Accountability is an area that I have only “discovered” recently. Of course I’ve heard of accountability, but I’ve never applied it to weight loss.
There are varying levels and ways to be accountable.
- A weight-loss group
- An accountability partner
- Doctor supervision
There’s a reason why Weight Watchers works. To be in a group, to have supportive people listen, to get ideas of what to eat, to track what you’re eating, all these things make it easier to achieve your goals. If you’re like me though, you can’t afford to join an official weight loss program or have meals shipped to your home. Plus, if your goal is to live a natural lifestyle, many of these options will not work.
I’m a member of several weight loss groups on my personal Facebook account. Many of the people in them are people I know personally. We share our successes, encourage each other through difficulties, share tips and recipes, and most importantly let each other know we’re not alone. You can ask your friends if they know of any local groups, or you can start one of your own.
One thing I joined recently is a weight loss challenge. The program that I am doing is here and is 8 weeks long. We have a person that we send our weight-loss and weekly point data to and she organizes and shares it with the group. We all paid $5 to join in, and the pot is split between the person who lost the most weight and who earned the most points. Points are earned by eating fruits and vegetables, drinking water, daily accountability with a team-mate, exercising and other behaviors. This program works great no matter where you’re starting or whatever program you’re using to lose weight. I highly recommend it.
Choose an accountability partner. If you’re like me, you don’t want to broadcast your weight to everyone. But it’s important to let someone know where you’re starting. To have someone you can talk to on a rough day, someone who will encourage you to keep going, to be excited with you over milestones, and to get you going when you need a kick in the pants. It can be your spouse, a close friend, a family member, or even some person you’ve never met in a group you’re in.
Be accountable to yourself through journaling. You need to track your input and your output. I use MyFitnessPal, though there are several other free or paid options out there. Even writing down everything you eat in a notebook is worth it. I find myself craving junk food, but don’t want to have it written down for me to see later. It’s a lot easier to choose an apple over other options when you see what an impact it makes on your chosen daily goal. Also, you may not even realize how much you eat on a regular basis until you see it in black and white.
The beauty of using an online database like MyFitnessPal is that it’s customizable and has a large database. You decide a goal of weekly weight-loss and how much you want to exercise. There’s no manually calculating calories, you just search for what you ate and it manages the data for you. On days you exercise, it gives you a larger amount of calories.

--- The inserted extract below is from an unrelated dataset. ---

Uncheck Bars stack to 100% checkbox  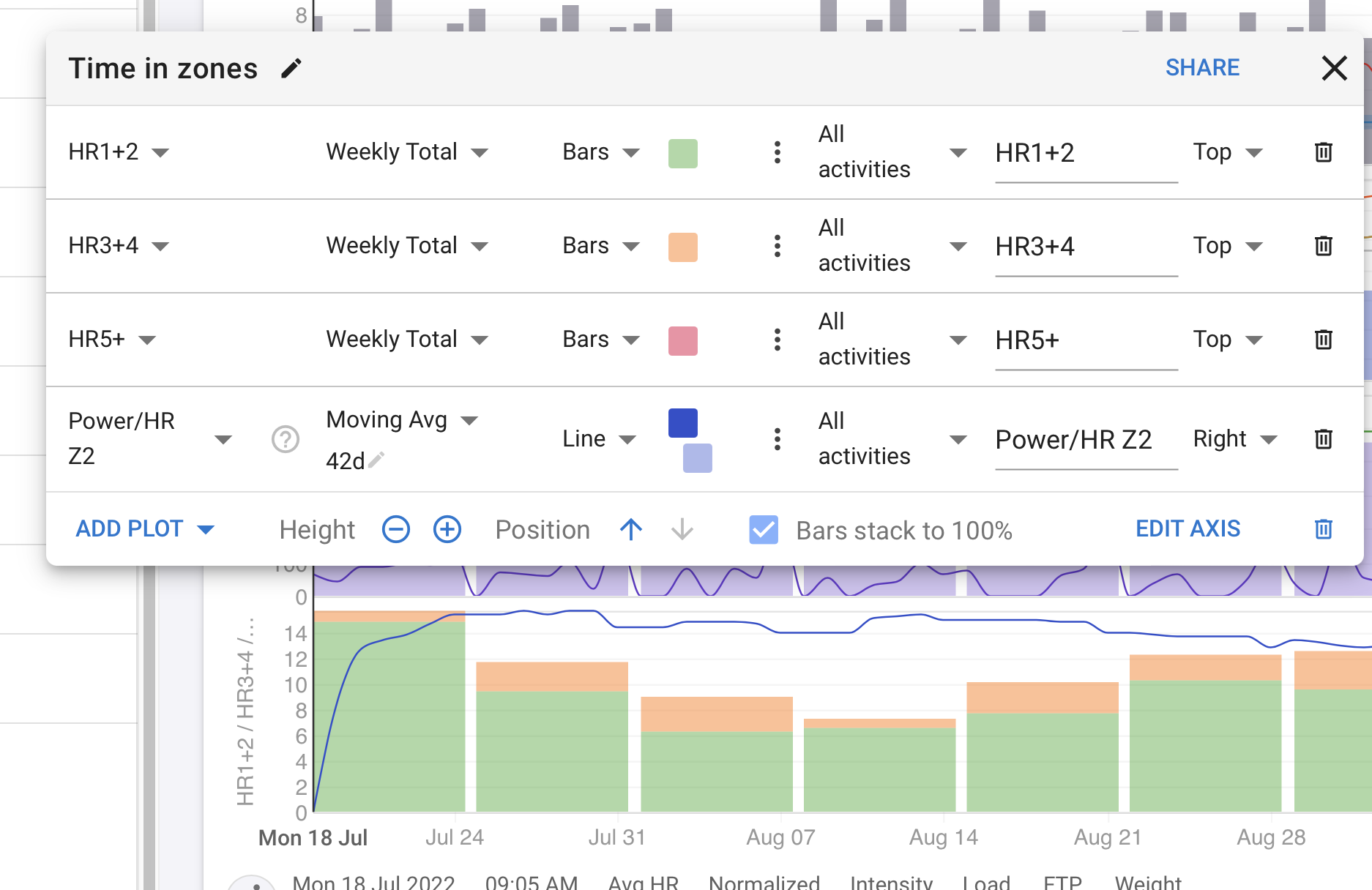764,530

You can choose 5 items other than calories to track on MyFitnessPal: I track fat, protein, carbs, sodium and fiber. You can change the percentages of what you are “allowed”. I prefer to have more of my calories come from fat and protein than carbohydrates, so I adjusted that setting. You also can adjust it for your activity level. Since I’m a nursing mother, I set myself as “highly active” since my body needs to be producing several hundred calories a day for my son. This also works great if you’re pregnant as you can set it to maintain or even gain weight. This is great since you want to ensure you’re not gaining weight too quickly and are eating a balanced diet.
When to get a doctor involved: If you have an underlying medical condition, you should always check with your doctor first. If you’re pregnant and want to maintain or even lose weight, check with your doctor or midwife. If you have a desire or need to lose more than 1-2 lbs a week, use doctor supervision. If at any time you don’t feel well, get hurt, are unsure if it’s a good idea, or are not seeing any success after a few weeks of making positive changes, you should check in with your doctor. There may be an underlying medical issue, you may be pushing too hard, there may be an imbalance. In my opinion, better safe than sorry.
One thing I did find was that my mainstream family practitioner thought my diet of real, whole foods and cutting out all processed and refined foods was odd and restrictive. Most doctors are not trained nutritionists, and even most mainstream nutritionists think that low-fat, fat-free, and sugar-free items are a good idea. I’ll get into this more in a later post. Finding a good holistic doctor or chiropractor to support and guide you may be a good place to start. Many midwives are also trained in a whole foods, natural diet.